Proper handling of the excised
rectal specimen is necessary to assess the accuracy of
diagnosis and the completeness of excision. The tissue is oriented by tagging
the proximal, distal, medial, and lateral margins with sutures. The specimen
is pinned flat to a specimen board prior to placing in formalin solution. The
pathologist inks all the resection margins prior to embedding the tissue (Fig
4).
Conservative Excision Combined
With Adjuvant Therapy
The success of conservative
management of rectal cancers requires a local control rate similar to that of
radical resection. Therefore, the addition of treatment modalities that decrease
tumor recurrence should enhance the success of conservative excision of rectal
cancers. Rich et al[22] demonstrated that external beam radiotherapy enhanced
local control of rectal cancers that were removed locally with microscopically
or grossly positive margins. No local failures occurred in patients who received
more than 45 Gy to the tumor bed. A review[23] of six prospective, single-institution
trials in which local excision was combined with radiotherapy with or without
chemotherapy showed that local control was achieved in 97% of patients with
T1 lesions, in 95% with T2 lesions, and in 70% with T3 lesions. Chemoradiation
was most effective in patients with T2 lesions. Local failure occurred in 22%
of patients who did not receive adjuvant therapy compared with 5% of patients
who received adjuvant chemoradiation after local excision.
Two multicenter trials demonstrated
that chemotherapy added to radiation therapy improves local control and increases
survival after radical resection of rectal cancer.[7,24,25] Similar results
might pertain to patients treated with local therapy procedures. An intergroup
study is in progress to assess the effect of local excision plus adjuvant chemoradiation
in patients with T1-3 N0 lesions (Table 3).[26] This trial aims to improve the
quality of life through less radical surgery without sacrificing local control.
Management of T3-T4 Rectal
Cancers
When a rectal cancer invades
completely through the rectal wall into the surrounding fat or into an adjacent
organ such as the uterus, bladder, or prostate, the lesion is staged as T3 or
T4, respectively.[27] These stages predict a poorer prognosis than for lesions
confined to the rectal wall principally because of their increased tendency
for local recurrence that also may be linked to increased rates of associated
pelvic neoplastic lymphadenopathy. An understanding of the causes of pelvic
recurrence is critical to devising strategies for its prevention.
Pelvic Recurrence
Local (pelvic) recurrence
is a common problem for the patient with rectal cancer. The multifactorial causes
of pelvic recurrence relate to both the technical aspects of the operative procedure
used and the biology of the primary tumor. Technical factors include the adequacy
of distal as well as radial tumor-resection margins. Historically, margins of
5 cm or more were recommended, but prospective trials have demonstrated that
distal margins of >1 cm generally are adequate in that recurrence rates do
not appear to increase until margins approach <0.8 cm.[28] Other studies[29]

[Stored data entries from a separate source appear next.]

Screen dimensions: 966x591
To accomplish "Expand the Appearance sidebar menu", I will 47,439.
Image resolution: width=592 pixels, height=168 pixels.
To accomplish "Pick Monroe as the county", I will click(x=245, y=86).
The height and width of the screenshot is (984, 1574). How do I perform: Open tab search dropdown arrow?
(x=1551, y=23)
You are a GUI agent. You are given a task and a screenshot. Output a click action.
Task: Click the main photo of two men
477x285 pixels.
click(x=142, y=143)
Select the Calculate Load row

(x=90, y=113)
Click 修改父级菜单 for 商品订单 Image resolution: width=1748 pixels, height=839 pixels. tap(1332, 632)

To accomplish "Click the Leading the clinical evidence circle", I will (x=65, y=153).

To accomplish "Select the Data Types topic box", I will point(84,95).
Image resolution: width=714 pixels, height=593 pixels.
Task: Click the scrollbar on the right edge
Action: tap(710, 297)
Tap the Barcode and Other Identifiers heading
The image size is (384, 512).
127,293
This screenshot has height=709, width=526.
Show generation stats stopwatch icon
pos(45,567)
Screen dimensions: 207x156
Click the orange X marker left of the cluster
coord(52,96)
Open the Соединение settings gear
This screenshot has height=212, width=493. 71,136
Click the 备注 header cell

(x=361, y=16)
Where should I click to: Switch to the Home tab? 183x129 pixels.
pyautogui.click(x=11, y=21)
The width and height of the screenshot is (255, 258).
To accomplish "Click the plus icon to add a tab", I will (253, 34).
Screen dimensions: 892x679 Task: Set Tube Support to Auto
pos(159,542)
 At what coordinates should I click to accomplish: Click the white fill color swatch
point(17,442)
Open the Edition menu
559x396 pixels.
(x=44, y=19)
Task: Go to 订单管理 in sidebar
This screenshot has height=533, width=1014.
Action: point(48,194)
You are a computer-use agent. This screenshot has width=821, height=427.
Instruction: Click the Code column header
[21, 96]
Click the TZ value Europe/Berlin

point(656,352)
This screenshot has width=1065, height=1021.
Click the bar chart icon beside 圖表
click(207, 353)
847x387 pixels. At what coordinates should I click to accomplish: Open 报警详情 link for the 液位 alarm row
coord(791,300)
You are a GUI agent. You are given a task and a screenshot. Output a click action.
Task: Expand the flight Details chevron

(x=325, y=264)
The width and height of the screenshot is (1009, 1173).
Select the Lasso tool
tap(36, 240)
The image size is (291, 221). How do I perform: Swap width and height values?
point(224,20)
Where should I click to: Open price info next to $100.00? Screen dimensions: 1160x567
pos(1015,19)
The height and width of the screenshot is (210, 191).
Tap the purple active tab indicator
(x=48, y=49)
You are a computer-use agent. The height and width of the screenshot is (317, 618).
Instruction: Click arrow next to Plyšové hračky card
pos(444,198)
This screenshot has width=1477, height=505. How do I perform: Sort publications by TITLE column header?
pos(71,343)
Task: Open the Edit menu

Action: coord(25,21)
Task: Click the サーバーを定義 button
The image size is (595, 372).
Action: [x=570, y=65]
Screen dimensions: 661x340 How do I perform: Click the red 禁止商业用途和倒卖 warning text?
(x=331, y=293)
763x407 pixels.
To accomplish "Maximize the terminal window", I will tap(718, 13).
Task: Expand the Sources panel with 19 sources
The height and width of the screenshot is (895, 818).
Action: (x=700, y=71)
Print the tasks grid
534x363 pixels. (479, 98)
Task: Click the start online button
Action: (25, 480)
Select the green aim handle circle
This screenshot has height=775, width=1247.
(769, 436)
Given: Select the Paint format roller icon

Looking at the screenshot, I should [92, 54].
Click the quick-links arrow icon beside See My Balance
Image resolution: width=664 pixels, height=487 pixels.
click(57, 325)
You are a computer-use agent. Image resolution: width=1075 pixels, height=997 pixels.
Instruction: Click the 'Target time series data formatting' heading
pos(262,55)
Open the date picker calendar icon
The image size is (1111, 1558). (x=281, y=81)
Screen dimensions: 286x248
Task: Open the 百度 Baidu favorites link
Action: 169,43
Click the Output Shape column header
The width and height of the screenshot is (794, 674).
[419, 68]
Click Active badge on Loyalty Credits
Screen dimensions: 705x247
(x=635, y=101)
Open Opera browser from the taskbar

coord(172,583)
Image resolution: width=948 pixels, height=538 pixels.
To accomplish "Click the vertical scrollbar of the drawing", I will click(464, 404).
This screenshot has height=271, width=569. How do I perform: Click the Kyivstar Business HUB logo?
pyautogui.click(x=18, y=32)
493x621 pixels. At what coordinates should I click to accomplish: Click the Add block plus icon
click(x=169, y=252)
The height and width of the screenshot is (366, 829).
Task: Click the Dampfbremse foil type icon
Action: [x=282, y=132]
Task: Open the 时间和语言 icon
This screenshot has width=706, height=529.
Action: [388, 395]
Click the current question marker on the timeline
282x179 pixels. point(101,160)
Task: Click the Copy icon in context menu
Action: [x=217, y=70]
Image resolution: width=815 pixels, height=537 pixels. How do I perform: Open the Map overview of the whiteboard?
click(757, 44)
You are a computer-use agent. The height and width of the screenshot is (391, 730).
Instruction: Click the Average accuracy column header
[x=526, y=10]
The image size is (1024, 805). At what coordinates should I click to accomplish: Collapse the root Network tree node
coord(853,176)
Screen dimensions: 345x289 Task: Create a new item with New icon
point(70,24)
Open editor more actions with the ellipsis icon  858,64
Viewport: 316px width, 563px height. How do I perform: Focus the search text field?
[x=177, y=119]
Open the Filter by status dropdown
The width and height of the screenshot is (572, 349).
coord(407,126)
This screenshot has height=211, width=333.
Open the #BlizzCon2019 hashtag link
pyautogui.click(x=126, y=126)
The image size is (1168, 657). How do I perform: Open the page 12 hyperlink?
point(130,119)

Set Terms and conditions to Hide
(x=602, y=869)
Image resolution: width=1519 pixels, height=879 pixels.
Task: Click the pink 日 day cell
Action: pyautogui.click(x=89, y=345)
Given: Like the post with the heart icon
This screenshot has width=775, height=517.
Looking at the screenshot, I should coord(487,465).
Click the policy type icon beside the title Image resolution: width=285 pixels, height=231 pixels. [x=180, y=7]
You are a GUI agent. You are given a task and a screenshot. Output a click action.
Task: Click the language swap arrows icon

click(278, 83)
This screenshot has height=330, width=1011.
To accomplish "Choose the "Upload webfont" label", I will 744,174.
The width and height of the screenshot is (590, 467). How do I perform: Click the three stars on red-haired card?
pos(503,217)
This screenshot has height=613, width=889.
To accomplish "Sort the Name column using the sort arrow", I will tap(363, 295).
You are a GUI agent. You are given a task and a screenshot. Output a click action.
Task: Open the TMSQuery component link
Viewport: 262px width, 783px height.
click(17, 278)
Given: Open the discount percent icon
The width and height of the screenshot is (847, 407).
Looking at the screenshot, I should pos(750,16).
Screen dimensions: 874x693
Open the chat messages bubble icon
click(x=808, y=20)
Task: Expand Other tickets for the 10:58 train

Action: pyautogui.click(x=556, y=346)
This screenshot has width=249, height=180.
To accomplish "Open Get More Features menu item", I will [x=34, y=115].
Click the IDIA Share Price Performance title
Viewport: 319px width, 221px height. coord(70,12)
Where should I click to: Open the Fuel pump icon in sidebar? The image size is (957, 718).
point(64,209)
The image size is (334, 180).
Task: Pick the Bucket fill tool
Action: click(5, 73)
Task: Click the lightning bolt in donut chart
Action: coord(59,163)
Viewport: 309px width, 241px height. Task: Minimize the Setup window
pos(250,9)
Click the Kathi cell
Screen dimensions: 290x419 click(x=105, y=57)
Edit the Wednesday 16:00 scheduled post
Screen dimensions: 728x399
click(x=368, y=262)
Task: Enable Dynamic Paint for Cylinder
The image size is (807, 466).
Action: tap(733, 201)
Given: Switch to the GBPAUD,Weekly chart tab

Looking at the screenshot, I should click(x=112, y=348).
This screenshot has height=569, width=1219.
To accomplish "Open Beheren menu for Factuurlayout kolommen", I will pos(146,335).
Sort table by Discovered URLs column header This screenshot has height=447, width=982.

have demonstrated increased rates of local recurrence with margins of <2 cm
(22%) vs margins of>3 cm (13%) but without concomitant decreases in survival.
Recent trials also have demonstrated a link between small radial (lateral) margins
(<5 mm) and local recurrence.[30] Small radial margins may signal an inadequate
mesorectal resection. Radial margins often are not recorded by the pathologist.
Inking the surgical specimen circumferentially is needed to adequately assess
radial margins.
Studies of prognostic factors
have shown that local recurrence risks are influenced by biological factors
that include tumor stage, grade, size, depth of invasion, pattern of invasion
(pushing vs pointing), and angiolymphatic invasion.[31] Without the addition
of adjuvant therapy (eg, radiation or chemotherapy), regional nodal involvement
without full-thickness bowel wall involvement (T1-2 N+) produces local recurrence
rates of 20% to 40%, while full- thickness bowel wall penetration alone (T3-4,
N0) results in recurrence rates of 20% to 35%.[32-37] When the bowel wall is
penetrated and the nodes are involved (T3-4, N+), the risk of local recurrence
increases to 30% to 65%. Lymphatic metastasis is related to tumor thickness
in that the risk of lymphatic involvement increases significantly with T stage.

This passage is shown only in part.